Let’s also visit Nvidia’s geo-political dimension. Its chips are designed in the United States. The most advanced machines of ASML, a Dutch company, craft the impressions on silicon. The leading cutting-edge foundries of TSMC in Taiwan, and other components from Japan and the US complete the mix.
Consequently, this centrality permits control over the global market and facilitates both access and access denial. Qualitatively in the big league, there is no match for Nvidia. The company also controls the software that programs its unique chips.
Alex Net which was fielded in 2012, is based on deep learning. In 2020, 11 AI models were trained on 10 (to the power 23) FLOPS, floating point operations, (a mathematical computation value). It is estimated in 2024 the number of such AI models is in excess of 81. Such enormous requirements for speed and capacity are the lifeblood of the demand for Nvidia products.
The chase now is for cheaper, more targeted chips and innovative methods of training. Innovation does not necessarily mean better for the end user. For example, improving the efficacy, by enhancing machine-based learning and using synthetically generated data, as opposed to open data, is unlikely to improve the comprehensiveness of the model.
There is also a notable shift to cheaper smaller models, targeted specifically for defined users or domains. These are easier to train and adapt. Adding to the spectrum is the need to fine-tune models for very specific functionality.
This has led to a cheaper, RAG or Retrieval Augmented Generation. A method used to connect models with external data sources that is more economical than the earlier fine-tuning.
The heart of all this of course is data, and big data. Open and vaulted in companies and institutions. There is serious concern that the big AI players are running out of unused data. Text and image-based data that has fired the AI revolution is estimated to dry up by 2028.
================
## What you should do
Copy out the stretch of the passage on Nvidia from "The chase now" through "very specific functionality.", swapping "open data" for "public data". The records that follow have nothing to do with the passage on Nvidia.
================
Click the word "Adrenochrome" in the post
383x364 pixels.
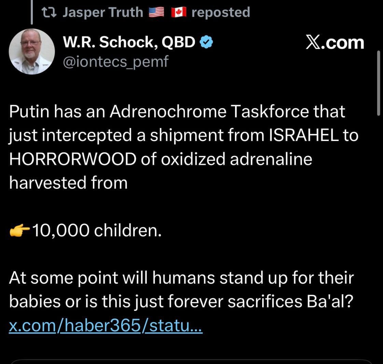(x=168, y=112)
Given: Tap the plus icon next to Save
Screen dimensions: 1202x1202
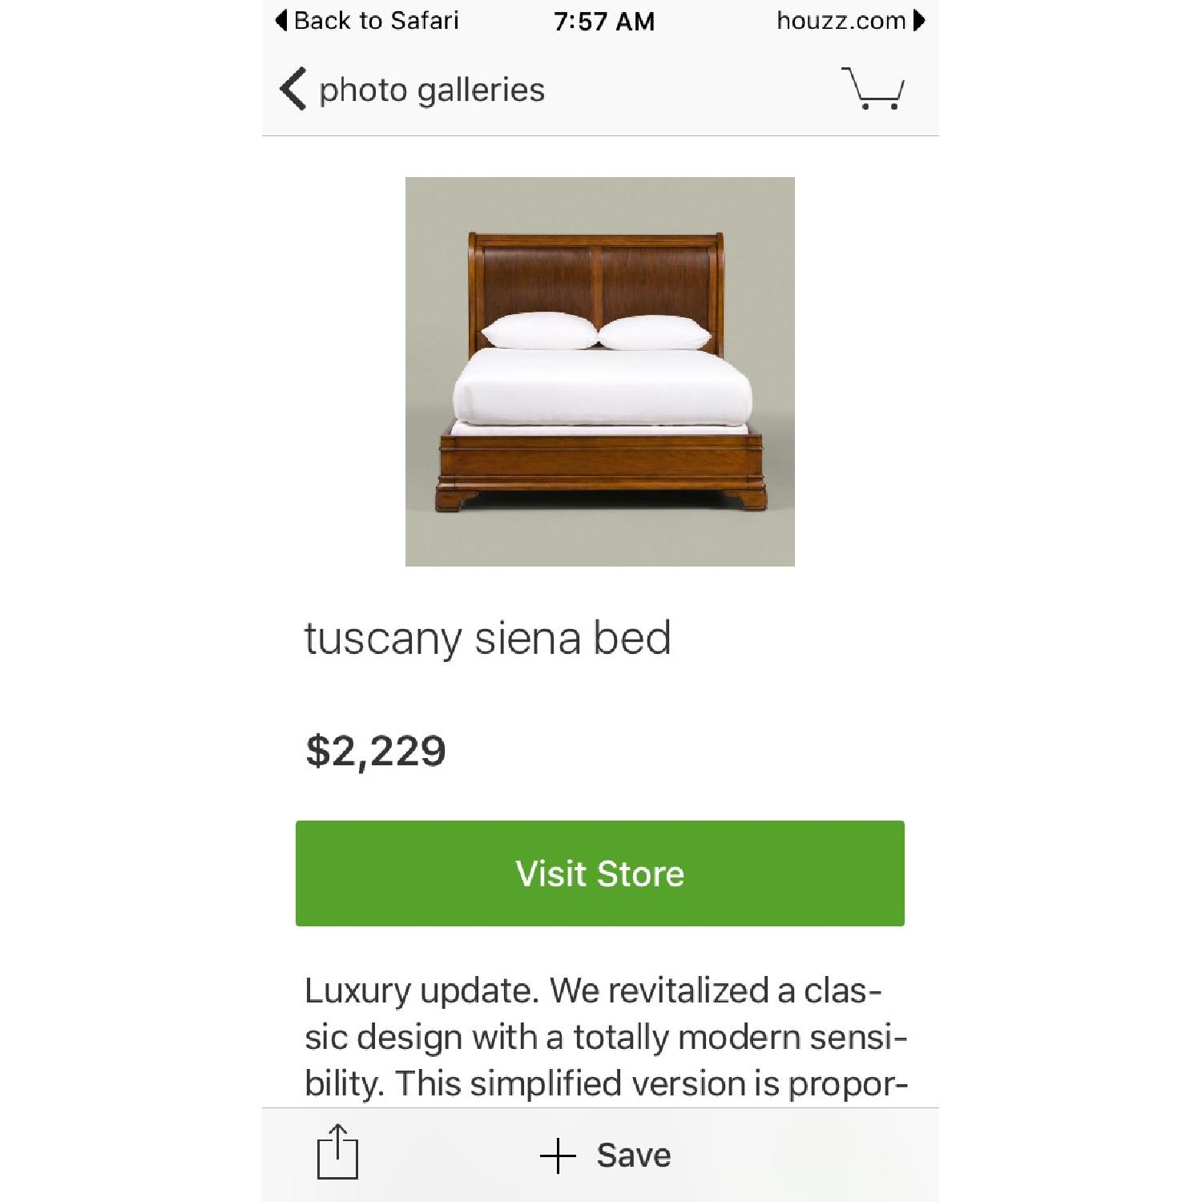Looking at the screenshot, I should 556,1152.
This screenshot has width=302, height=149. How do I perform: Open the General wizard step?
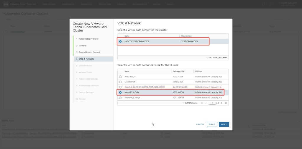click(82, 46)
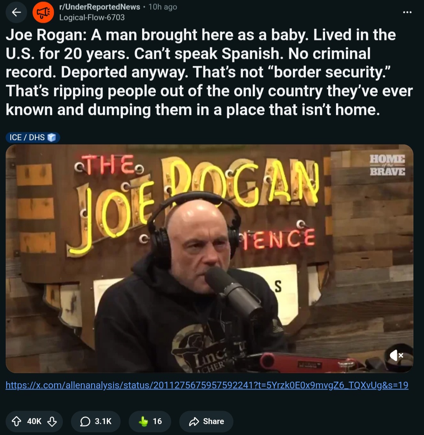Downvote the Joe Rogan post
Viewport: 424px width, 435px height.
52,421
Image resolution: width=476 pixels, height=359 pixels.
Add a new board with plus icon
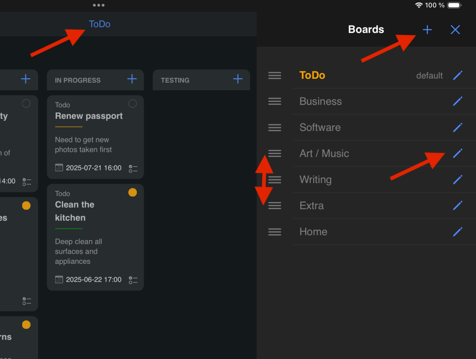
================
## Written answer
The chase now is for cheaper, more targeted chips and innovative methods of training. Innovation does not necessarily mean better for the end user. For example, improving the efficacy, by enhancing machine-based learning and using synthetically generated data, as opposed to public data, is unlikely to improve the comprehensiveness of the model.
There is also a notable shift to cheaper smaller models, targeted specifically for defined users or domains. These are easier to train and adapt. Adding to the spectrum is the need to fine-tune models for very specific functionality.